À la suite du sorcier, ils prièrent d’abord les Esprits du Ciel et de la Terre, les implorant de leur accorder leur protection ; puis, les mains tremblantes d’émotion, ils commencèrent à déblayer les cendres, révélant une à une au grand jour les précieuses pièces en terre cuite. 

« Ça alors… Elles sont toutes noires. » 

« Et toutes brillantes. » 

« Elles étincellent par endroit. » 

« Et rendent un son clair quand on tape dessus. » 

« Elles ont l’air vraiment solides. » 

« Les Esprits sont avec nous. » 

« Clairement, cette fournée est meilleure que d’habitude ! », s’extasia le sorcier. Une jarre dans les mains, il la tourna dans tous les sens, visiblement ravi du résultat. « Il ne nous reste plus qu’à perfectionner la méthode de cuisson. » 

« Liang, récapitule pour nous les leçons à en tirer. » 

« Si cette fournée est solide », dit Liang, « c’est parce que cette fois-ci, en plus des morceaux de vieilles poteries, nous avons ajouté du sable à l’argile, pour éviter qu’il ne se déforme ou ne se fissure pendant la cuisson. Ses petits cristaux se durcissent sous la chaleur. » 

« Mais grand-père », ne pût-il s’empêcher d’ajouter, « pourquoi sont-elles toutes noires et pas toutes grises comme avant ? » 

« Ça, mon garçon, c’est grâce à l’Esprit du Feu », répondit l’autre sans hésitation. « C’est lui qui, pendant qu’elles cuisaient dans les fosses, leur a donné cette belle couleur brillante. » 

« Si on les cuisait autrement, on obtiendrait une autre couleur à ton avis ? » 

« C’est fort possible. Encore faudrait-il tenter le coup pour le savoir. » 

« Allez ! », s’écria-t-il, « reste à finir de déblayer les cendres. » 

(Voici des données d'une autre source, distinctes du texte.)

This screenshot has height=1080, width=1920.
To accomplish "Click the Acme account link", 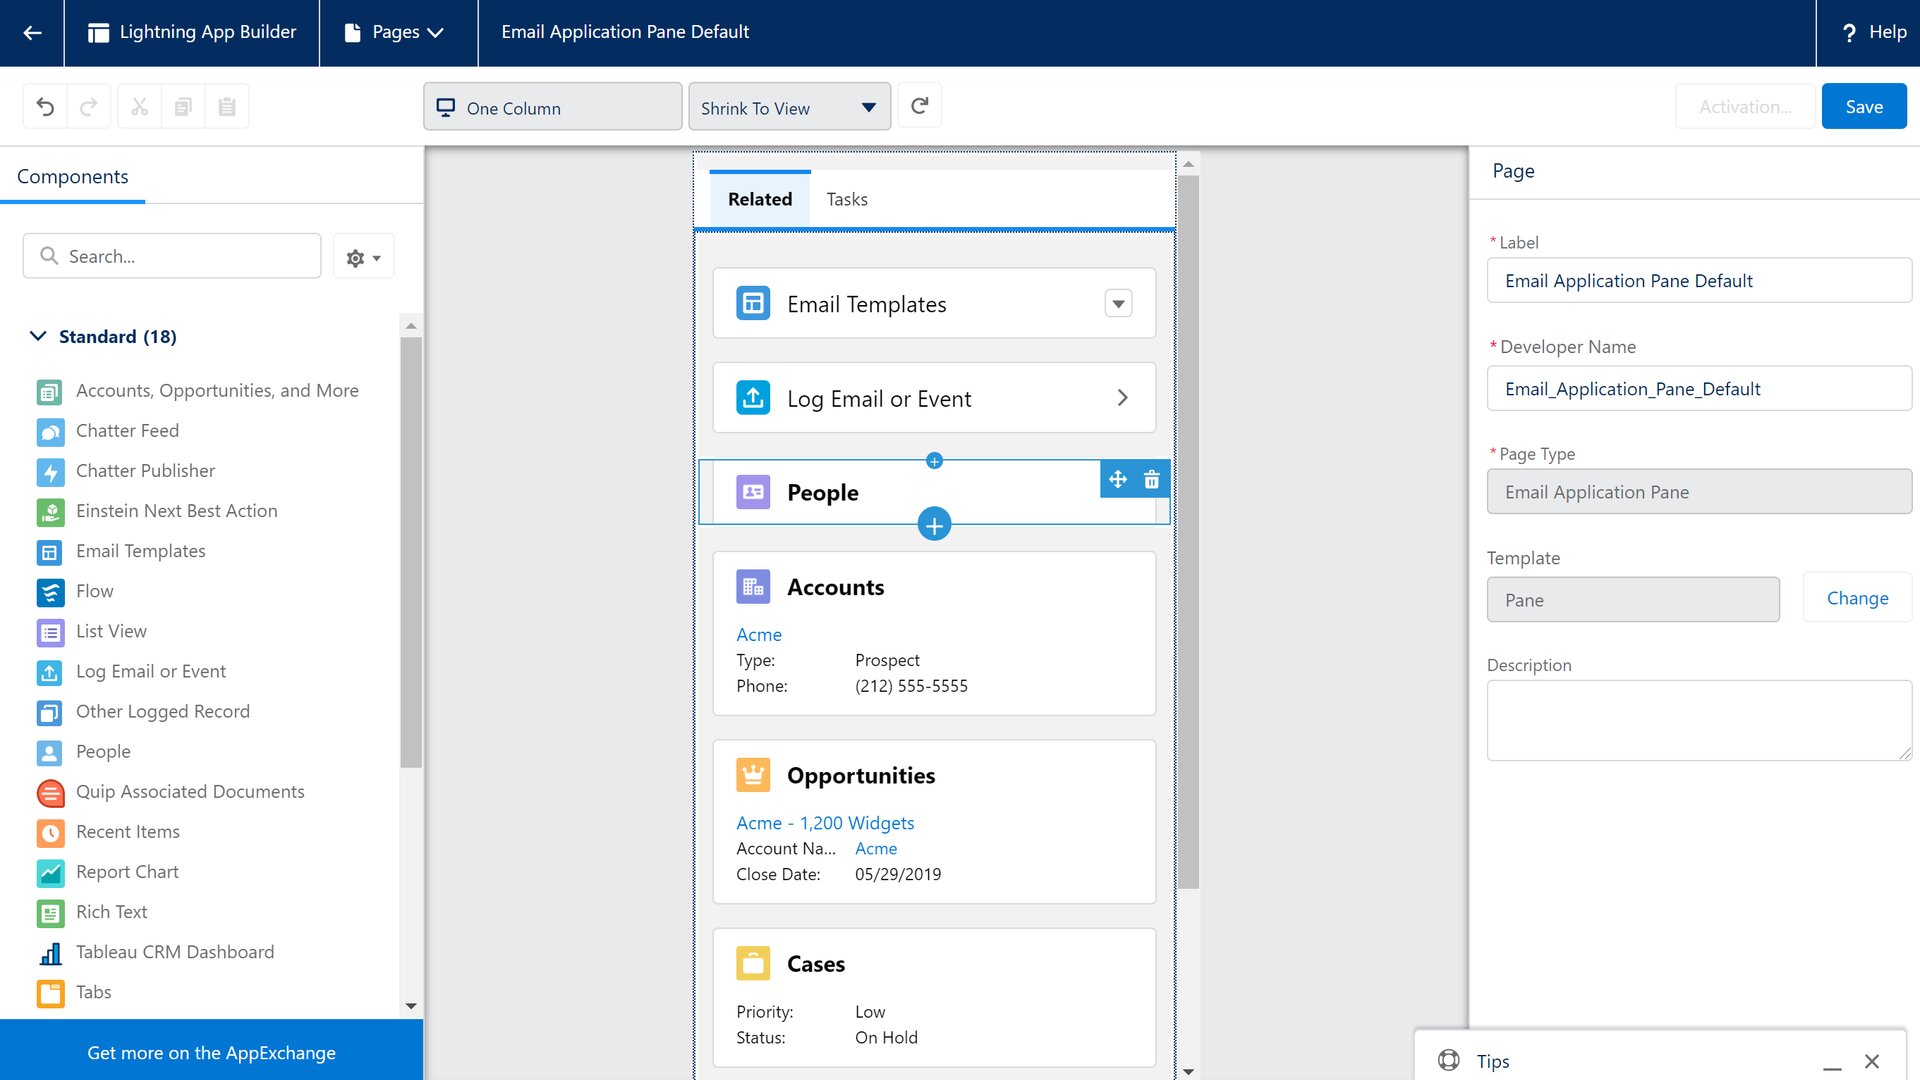I will (x=758, y=634).
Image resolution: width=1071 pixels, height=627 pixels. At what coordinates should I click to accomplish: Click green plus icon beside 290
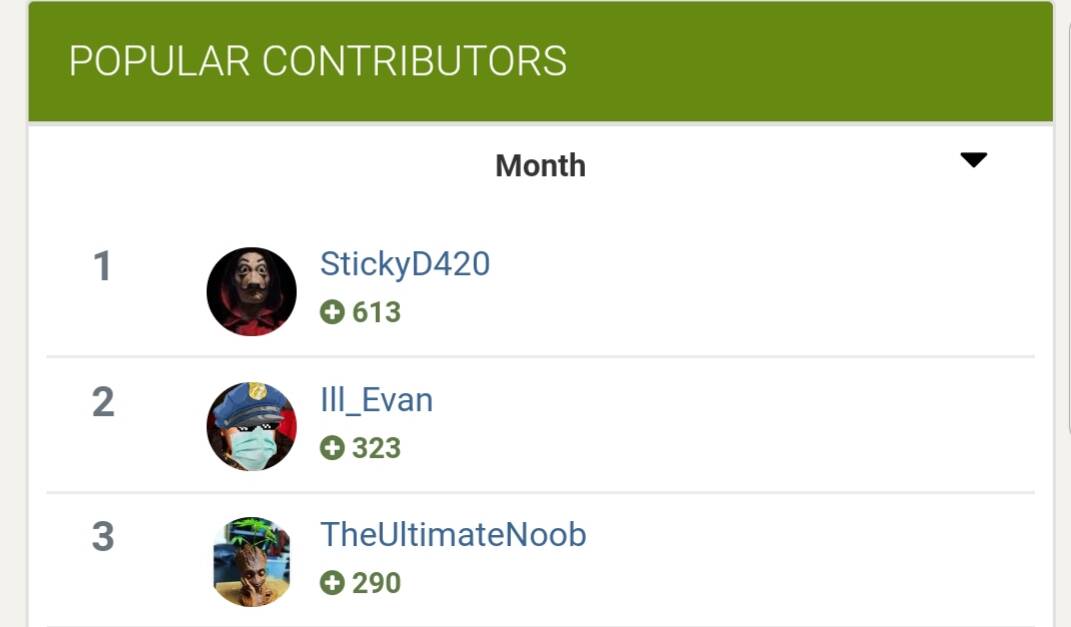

Dans un monde où toutes les créations émanaient du Ciel et de la Terre, seule la poterie était le fruit de leurs propres efforts. Fiers de cette fournée – qui, sous leurs yeux ébahis, étincelait au soleil de sa belle couleur noire brillante -, ils se remirent au travail avec entrain. Ils descendirent dans les fosses une seconde flopée, dont l’argile avait séché à l’air toute la nuit, et disposèrent les pièces sur les plateformes, comme précédemment. 

« Grand-père, pourquoi ne pas les cuire aussi longtemps, mais en dehors des fosses, cette fois-ci ? », proposa Liang. « Voir un peu ce que ça donne. » 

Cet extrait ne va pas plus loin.